The research, co-authored by Jessica Rodell and published this month in the Academy of Management Journal, found that water cooler chitchat about a supervisor’s unfair treatment leaves workers feeling angrier and less hopeful. They also become less likely to forgive supervisors and move past the incident.
“We normally think of listening as a good thing—and it usually is. But simply listening can reinforce a negative view of an event and cause people to ruminate longer on a bad experience,” said Rodell, an associate professor of management in UGA’s Terry College of Business. “So instead of moving past it, the experience becomes something that people relive again and again.”
A better solution
A better solution is for listening co-workers to reframe the unfair incident, which can defuse emotional reactions, Rodell said. The researchers found that, by seeing the perceived unfairness in a new light, workers reported feeling calmer about the incident and more hopeful about the future.

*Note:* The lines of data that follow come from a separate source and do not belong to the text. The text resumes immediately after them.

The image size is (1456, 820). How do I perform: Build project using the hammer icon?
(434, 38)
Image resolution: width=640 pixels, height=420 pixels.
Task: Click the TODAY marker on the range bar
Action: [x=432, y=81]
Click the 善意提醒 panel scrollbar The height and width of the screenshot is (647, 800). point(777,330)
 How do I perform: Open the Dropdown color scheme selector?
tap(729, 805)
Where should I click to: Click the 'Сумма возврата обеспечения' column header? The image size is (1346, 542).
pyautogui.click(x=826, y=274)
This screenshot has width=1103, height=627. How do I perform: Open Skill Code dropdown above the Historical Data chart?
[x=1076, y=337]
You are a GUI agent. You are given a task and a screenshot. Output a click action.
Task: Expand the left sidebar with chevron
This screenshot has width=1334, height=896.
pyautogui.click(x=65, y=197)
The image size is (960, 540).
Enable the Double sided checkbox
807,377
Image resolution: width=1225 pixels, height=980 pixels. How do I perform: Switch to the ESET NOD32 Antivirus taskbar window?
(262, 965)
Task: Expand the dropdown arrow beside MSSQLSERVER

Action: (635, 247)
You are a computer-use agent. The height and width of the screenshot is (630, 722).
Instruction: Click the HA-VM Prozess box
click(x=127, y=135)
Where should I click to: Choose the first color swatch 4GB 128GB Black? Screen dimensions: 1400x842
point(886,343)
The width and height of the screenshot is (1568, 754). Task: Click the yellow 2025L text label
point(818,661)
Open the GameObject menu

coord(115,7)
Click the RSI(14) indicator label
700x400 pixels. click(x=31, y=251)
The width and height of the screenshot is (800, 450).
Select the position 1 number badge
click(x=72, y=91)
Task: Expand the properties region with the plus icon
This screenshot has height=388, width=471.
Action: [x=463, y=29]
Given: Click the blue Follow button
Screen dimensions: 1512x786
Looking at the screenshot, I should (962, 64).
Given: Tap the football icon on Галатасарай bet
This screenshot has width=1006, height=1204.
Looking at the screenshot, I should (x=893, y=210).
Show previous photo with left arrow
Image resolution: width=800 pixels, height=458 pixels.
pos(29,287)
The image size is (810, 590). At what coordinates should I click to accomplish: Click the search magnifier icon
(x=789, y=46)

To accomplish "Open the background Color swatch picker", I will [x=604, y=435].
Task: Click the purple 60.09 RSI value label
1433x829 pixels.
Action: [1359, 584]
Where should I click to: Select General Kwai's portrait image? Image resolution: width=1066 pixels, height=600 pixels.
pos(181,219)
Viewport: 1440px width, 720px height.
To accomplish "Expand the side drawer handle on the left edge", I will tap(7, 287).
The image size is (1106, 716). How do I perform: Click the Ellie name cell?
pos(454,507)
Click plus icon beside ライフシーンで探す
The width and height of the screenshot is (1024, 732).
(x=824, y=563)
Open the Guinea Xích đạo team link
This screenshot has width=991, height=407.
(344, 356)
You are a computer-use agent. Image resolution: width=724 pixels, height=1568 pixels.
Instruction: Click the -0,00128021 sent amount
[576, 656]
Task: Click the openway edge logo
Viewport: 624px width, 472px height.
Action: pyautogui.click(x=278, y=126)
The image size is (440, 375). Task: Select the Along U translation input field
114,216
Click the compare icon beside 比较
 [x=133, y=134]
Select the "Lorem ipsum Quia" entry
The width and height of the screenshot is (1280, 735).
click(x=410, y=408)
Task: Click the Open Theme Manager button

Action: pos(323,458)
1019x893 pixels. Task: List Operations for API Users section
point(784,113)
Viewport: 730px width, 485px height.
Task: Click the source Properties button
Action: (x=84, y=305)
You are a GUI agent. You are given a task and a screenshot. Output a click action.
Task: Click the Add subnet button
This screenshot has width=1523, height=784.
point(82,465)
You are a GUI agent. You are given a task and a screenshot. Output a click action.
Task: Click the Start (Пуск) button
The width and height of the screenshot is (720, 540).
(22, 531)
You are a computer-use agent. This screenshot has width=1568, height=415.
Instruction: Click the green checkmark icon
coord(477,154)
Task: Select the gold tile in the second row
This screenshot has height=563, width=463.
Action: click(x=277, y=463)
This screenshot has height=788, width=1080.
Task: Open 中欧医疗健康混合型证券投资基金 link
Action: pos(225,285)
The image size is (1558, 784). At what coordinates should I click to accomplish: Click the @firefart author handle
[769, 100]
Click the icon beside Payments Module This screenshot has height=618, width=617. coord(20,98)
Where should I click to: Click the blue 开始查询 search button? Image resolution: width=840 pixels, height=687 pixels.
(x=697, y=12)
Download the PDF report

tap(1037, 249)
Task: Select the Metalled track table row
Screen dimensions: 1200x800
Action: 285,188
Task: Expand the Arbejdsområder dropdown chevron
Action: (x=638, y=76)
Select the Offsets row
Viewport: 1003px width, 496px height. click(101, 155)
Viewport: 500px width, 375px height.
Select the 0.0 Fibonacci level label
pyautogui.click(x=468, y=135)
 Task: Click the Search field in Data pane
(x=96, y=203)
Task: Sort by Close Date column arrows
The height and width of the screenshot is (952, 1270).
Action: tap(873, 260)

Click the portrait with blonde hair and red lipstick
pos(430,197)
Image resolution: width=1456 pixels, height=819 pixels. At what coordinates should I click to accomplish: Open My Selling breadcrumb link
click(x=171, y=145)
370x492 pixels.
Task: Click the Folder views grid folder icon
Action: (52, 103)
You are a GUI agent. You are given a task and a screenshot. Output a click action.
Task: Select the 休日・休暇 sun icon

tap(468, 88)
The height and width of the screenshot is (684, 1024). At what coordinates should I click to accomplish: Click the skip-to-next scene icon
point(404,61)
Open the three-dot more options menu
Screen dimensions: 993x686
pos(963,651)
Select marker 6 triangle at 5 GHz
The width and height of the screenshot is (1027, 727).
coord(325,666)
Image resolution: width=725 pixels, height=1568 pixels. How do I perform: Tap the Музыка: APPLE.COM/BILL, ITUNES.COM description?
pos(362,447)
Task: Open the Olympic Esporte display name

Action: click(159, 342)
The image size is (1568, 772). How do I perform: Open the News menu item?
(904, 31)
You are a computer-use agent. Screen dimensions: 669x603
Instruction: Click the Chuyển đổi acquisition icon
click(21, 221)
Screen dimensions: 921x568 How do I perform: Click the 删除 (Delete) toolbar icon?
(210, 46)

“It’s not just about the person talking. It’s also about the person listening—and how they listen can make an impact,” Rodell said. “When the person listening reacts by saying, ‘Well maybe your boss was just having a bad day’ or ‘They’ve been under a lot of stress, I’m sure it wasn’t about you,’ workers can feel better about the incident. They’re able to move past the encounter.”
Importantly, whether or not the incident was unfair doesn’t matter as much as the workers’ perception that they were treated that way. Moving past an unfair incident is ultimately about managing an emotional response, Rodell said.
“The idea came when we thought about how people discuss unfairness at work. We realized that it never seems to make anyone feel better, even though it happens all the time,” said Rodell. “So we decided to look into it.”
The experiment
First, the researchers surveyed bus drivers, asking them about unfair experiences, talking with co-workers and their attitudes about the job.
Results from the surveys revealed how drivers who talked about unfair incidents tended to be angrier about their jobs and their prospects for a better future.
The researchers also studied unfair incidents in a lab setting, where pairs of friends were invited to participate in a study with potential for a reward. The friends were split up, with one being subjected to tests with deliberately unfair conditions, such as the tester stopping the exercise early and marking right answers as incorrect. The other friend was trained to either help reframe their friend’s situation (or purposefully not reframe the situation).
Later, both friends were united to work on art projects together during which time, the reframer would casually inquire about their friend’s tests and how they felt about them. The friends then answered questions about the experience and were invited to help clean up after the art project as a favor to the testers.
Friends whose unfair experience had been reframed reported fewer negative feelings toward the testers and were much more likely to help clean the area.
Emotional response
“When people talk about emotional experiences, those emotions come to the forefront,” Rodell said. “What the results show is that this uncontrolled venting can really be harmful not only for our sense of the past, but it can dim our hope for the future as well.”
Co-authors of the research include Michael Baer of Arizona State University, Rashpal Dhensa-Kahlon of the University of Surrey, Ryan Outlaw of Indiana University, and Jason Colquitt, Kate Zipay and Rachell Burgess of the University of Georgia.